_Challenges_
**a)** In the text on surface acoustic waves, whose efforts drove the development of the new family of SAW-based high-frequency devices?
**b)** Write a continuation of the text on surface acoustic waves, starting after its last sentence.

_Quoted passage_
+---+

Research group Achim Wixforth


Surface acoustic waves

The interaction between surface acoustic waves (SAW) and free cariers in semiconductor nanostructurs was one of our maior research topics in 1999.

Enthusiastically driven by the efforts of Markus Rotter, a new family of SAW based high frequency devices could be developed in co-operation with the research labs of SIEMENS. Here, we make use of the fact that the strong piezoelectricity of - say LiNbO3 - can be partially transferred on an active semiconductor layered system employing the epitaxial lift-off technique.

We demonstrated that a field effect tunability of the sound velocity in such hybrid devices can result in a whole whealt of different room-temperature operating devices. Probably the most spectacular of these devices is tthe remotely adressable and intterrogable sensor element, that can be used to monitor many different physical quantities like temperature, voltage, currents, charges, illumination intensity and so forth. A short radio-frequency pulse sent to the sensor will result in an time delayed "echo" from the chip, containing the measured quantity AND the identity of the chip itself.

+---+

_Data rows_
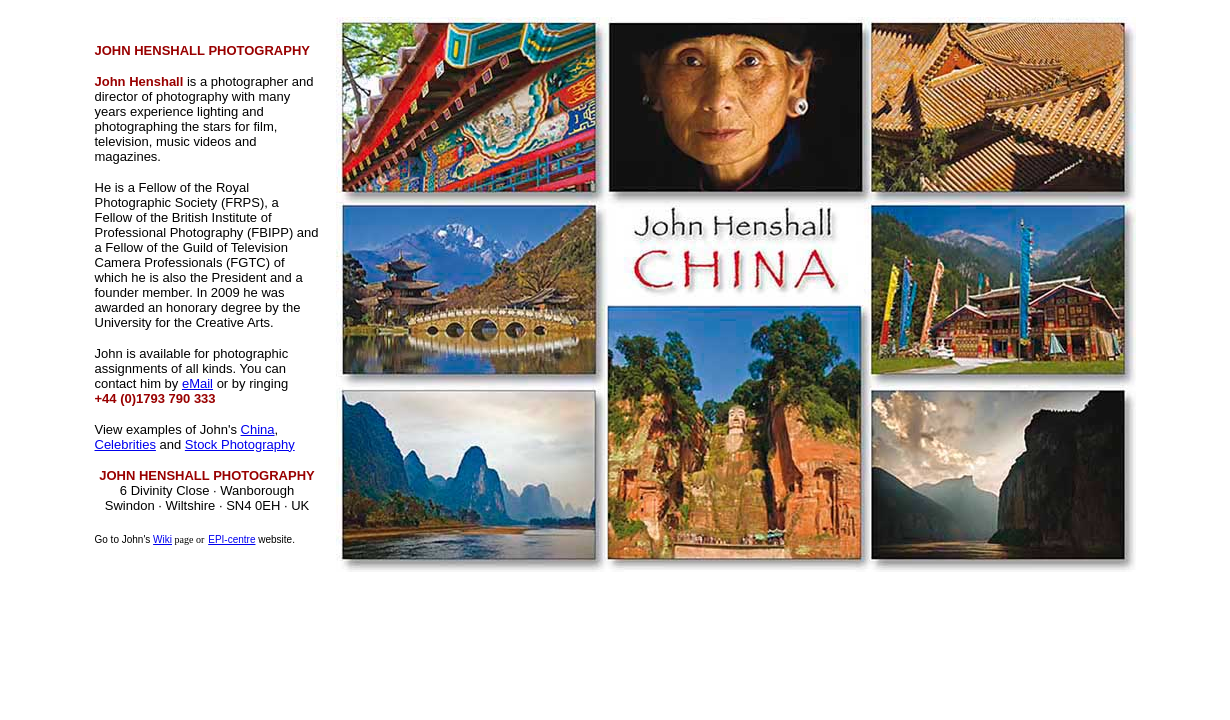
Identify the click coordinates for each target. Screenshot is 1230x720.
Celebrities (125, 444)
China (258, 429)
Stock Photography (240, 444)
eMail (197, 383)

+---+

_Responses by task_
**a)** Markus Rotter

**b)**
On the same hybrids we could - for the first time - show that the interacztion between SAW and free charge carriers in a semiconductor heterostructure becomes very non-linear at intense sond amplitude levels. The lateral potential modulation in the plane of the electron system can become so large that a formerly homogeneous electron sheet breakes up into well separated stripes of charge that travele with the SAW at the speed of sound. The interaction between the SAW and the electrons becomes very non-linear in that transition regime. Apart from being a fascinating new physical effect this non-linearity could also have some impact on the high frequency devices mentioned above:

In the linear regime, the interaction between SAW and free charges in a semiconductor heterojunction leads to a strong attenuation and a renormalization of the speed of sound for some critical sheet conductivity. Both quantities are related to each other by a Kramers-Kroning type relation. This would in principle hamper the use of our hybrid structures for real life devices, as the desired large change in SAW velocity is usually accompanied by an equally large attenuation, which of cours would strongly reduce the dynamic of the device. Although we have found some technological ways around this problem, the non-linear physics discovered here is a much more elegant and versatile method to overcome the large attenuation.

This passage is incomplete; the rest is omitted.